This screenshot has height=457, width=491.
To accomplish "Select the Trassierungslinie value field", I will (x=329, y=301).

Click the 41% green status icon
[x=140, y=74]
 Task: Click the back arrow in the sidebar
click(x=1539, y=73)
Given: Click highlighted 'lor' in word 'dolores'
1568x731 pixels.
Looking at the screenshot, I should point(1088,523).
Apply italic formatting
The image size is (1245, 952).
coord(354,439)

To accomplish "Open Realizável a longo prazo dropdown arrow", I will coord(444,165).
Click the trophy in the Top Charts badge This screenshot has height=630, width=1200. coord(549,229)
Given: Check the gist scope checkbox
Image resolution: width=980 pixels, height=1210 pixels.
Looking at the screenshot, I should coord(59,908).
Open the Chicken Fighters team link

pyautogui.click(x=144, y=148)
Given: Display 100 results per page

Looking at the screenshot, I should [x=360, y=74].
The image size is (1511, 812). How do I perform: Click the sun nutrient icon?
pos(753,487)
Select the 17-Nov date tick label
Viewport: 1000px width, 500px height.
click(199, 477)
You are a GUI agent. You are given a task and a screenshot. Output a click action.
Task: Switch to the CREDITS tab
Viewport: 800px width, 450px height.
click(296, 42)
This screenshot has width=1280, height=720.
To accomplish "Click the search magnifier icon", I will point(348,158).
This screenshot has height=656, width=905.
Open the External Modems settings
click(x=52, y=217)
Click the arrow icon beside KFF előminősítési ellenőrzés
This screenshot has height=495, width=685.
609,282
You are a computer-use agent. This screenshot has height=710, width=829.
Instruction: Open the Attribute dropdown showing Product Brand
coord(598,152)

☆ ☆ ☆ ☆ ☆ ☆ ☆

# EXERCISE
Pull out every line of the listing that contains the string "coord", with case counting.

# THE COMPLETED TASK
coord(354,439)
To accomplish "Open Realizável a longo prazo dropdown arrow", I will coord(444,165).
Click the trophy in the Top Charts badge This screenshot has height=630, width=1200. coord(549,229)
Looking at the screenshot, I should coord(59,908).
coord(598,152)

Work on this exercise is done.